Wednesday, December 7, 2011

Russian food. Assorted meat selyanka

I guess it's the season: I've been cooking a lot of Russian food recently. From Russian Californians with a food nostalgia to families who never tried Russian food and want something different for their special occasion dinner, everyone is requesting traditional Russian dishes. I've even been working with a fine restaurant that decided to offer zakuski spread as a part of their appetizer menu.

There is very little information available on traditional Russian cuisine. A friend (of Russian background!) asked me a few days ago: "What do you mean by Russian cuisine? Isn't it all just French food made with available local ingredients?" The answer is "No". The French cuisine became a huge influence in Russian cooking in the 19th century, when French chefs immigrated to Russia to escape the revolution, and were hired by aristocratic families and fancy restaurants; but there are distinctive tastes and cooking techniques that make Russian cuisine stand on it's own, and reflect the character of the people and the land, even after absorbing multiple influences from the neighbor countries. I am going to put together a series of posts about russian cuisine, with recipes, techniques, and serving ideas, for easy reference. I hope I can paint a complete picture.

Contrary to what most restaurant menus would make you think, Russian cuisine is much more than borscht, beef Stroganoff, blini with caviar, and cold vodka.
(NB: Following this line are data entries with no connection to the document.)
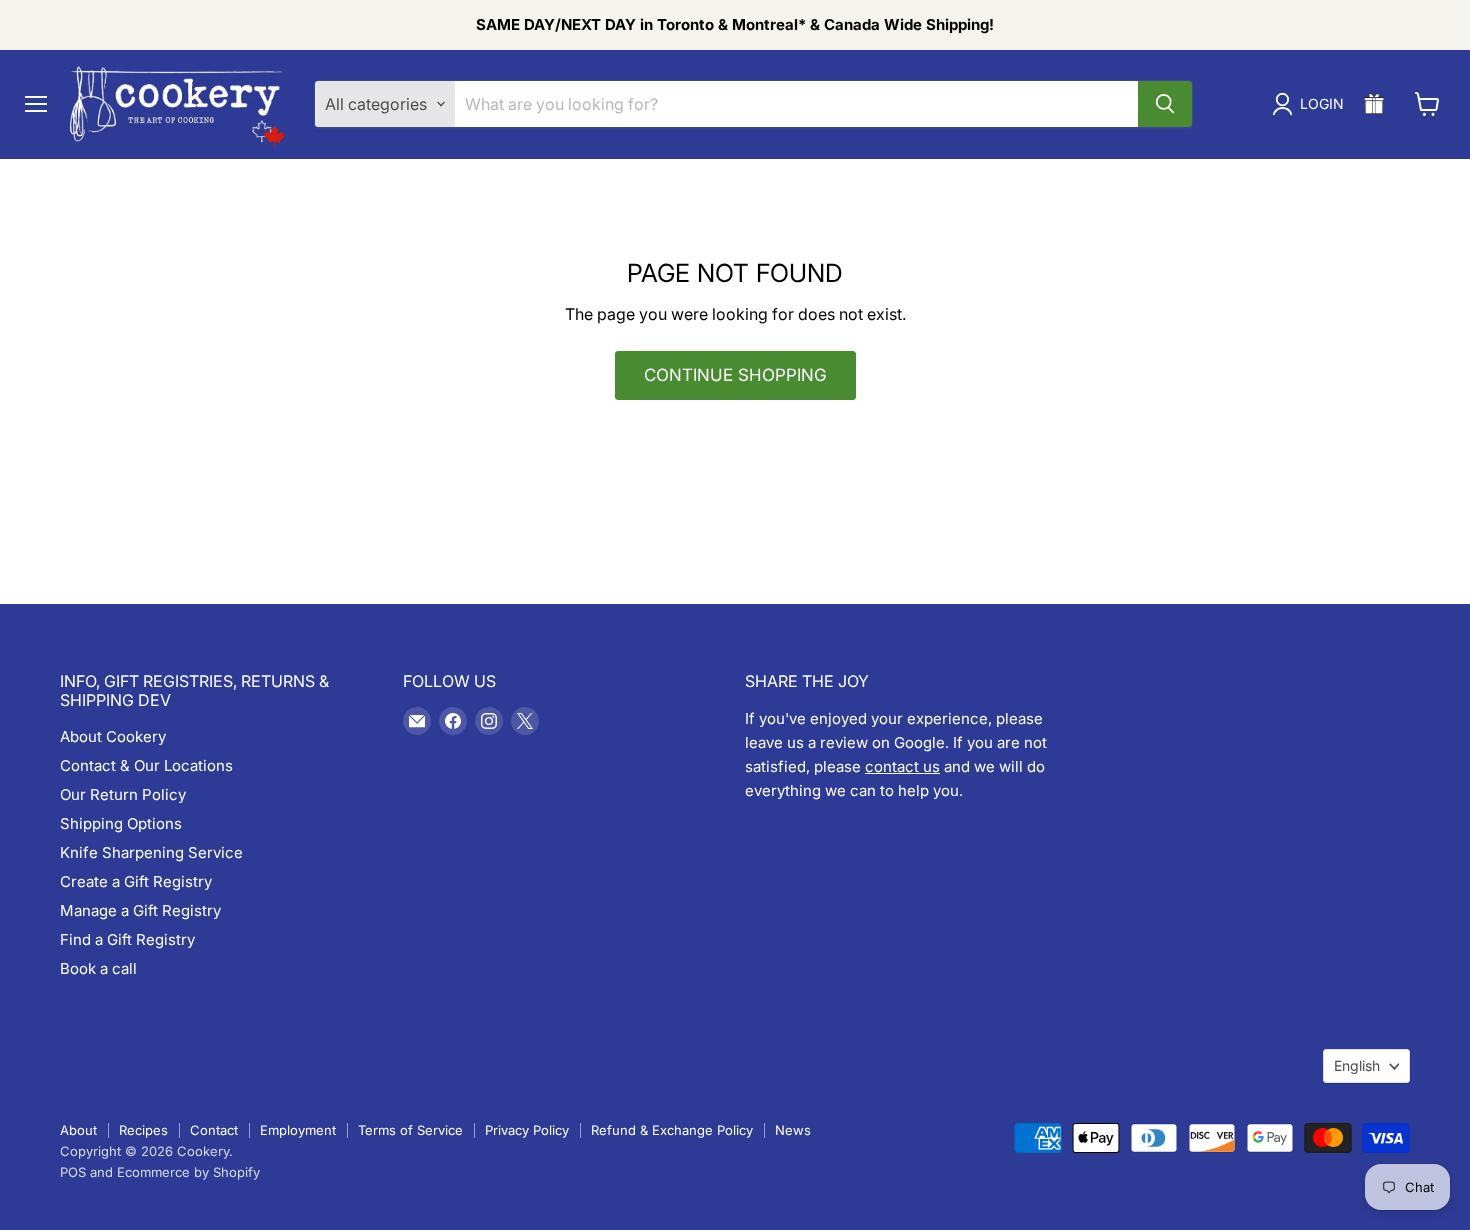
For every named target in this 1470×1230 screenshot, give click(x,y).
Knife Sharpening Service (151, 852)
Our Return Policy (123, 794)
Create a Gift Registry (136, 881)
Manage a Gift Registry (140, 910)
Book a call (98, 968)
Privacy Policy (527, 1130)
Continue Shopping (735, 375)
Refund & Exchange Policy (672, 1130)
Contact (214, 1130)
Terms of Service (410, 1130)
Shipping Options (121, 823)
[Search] (1165, 104)
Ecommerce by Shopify (188, 1172)
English (1357, 1065)
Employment (298, 1130)
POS (73, 1172)
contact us (902, 766)
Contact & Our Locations (146, 765)
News (793, 1130)
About (78, 1130)
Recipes (143, 1130)
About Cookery (113, 736)
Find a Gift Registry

The short growing season and long winter in most regions forced the cooks to make creative use of vegetables with long storage potential (cabbages, potatoes, turnips, beets, onions) and grains (wheat, rye, buckwheat, rice, barley, to name a few), to develop an assortment of pickled, marinated, and fermented vegetable recipes and smoked and dried meats for storage. During the short spring and summer growing season, fresh young vegetables and herbs are praised and presented in salads, cold and hot soups, or prepared simply to accompany the main course.

Wild mushroom hunting is a favorite national pastime and a competitive sport, and boiled, sautéed, pickled, marinated, dried mushrooms add their charm to many dishes. In modern times, when wild mushrooms are unavailable, cultivated varieties take their place in recipes, but they are never as good as the real thing!

Fish, both salt- and freshwater, was always popular. Two specifically Russian ways to prepare fish are whole de-boned fish or slices of fillet baked in pastry, and cooked fish, covered with jelly, served cold as an appetizer. There is a number of fish soups and salads, using both fresh and smoked fish. Pickled herring, a Scandinavian influence, is enormously popular, as it goes so well with vodka.

The most used meats are beef and pork, both served hot, or cold as an appetizer. Organ meats, such as tongues, harts, livers and kidneys, are cooked in soups, pates, baked in pastry, or made into sausages. Lamb and mutton are a recent fashion brought from the South. As part of Georgian, Armenian, Azerbaijani, Uzbek dishes they are very popular now.

Poultry and game - chickens, duck, goose, rabbit, pheasant, quail, grouse - are reserved for festive holiday roasts and stews. They are presented nicely, and grace the holiday table. Organ meats are also used. Chicken liver mousse is everyone's favorite.

What really sets Russian cuisine apart from the rest of the world is it's extensive use of yeast dough to make all kinds of bread, filled bread, pastries, pies, rolls, etc, baked, fried, boiled. Vatrushki (cheese pies) for breakfast. Small piroshki with meat and vegetable fillings as a part of the appetizer spread. The soup is usually accompanied with piroshki with a filling that compliments the soup. A meat or a fish pie can be a main entree at a family gathering, or one of the dishes served at a formal dinner. To finish, hot tea with sweet pastries and fruit preserves.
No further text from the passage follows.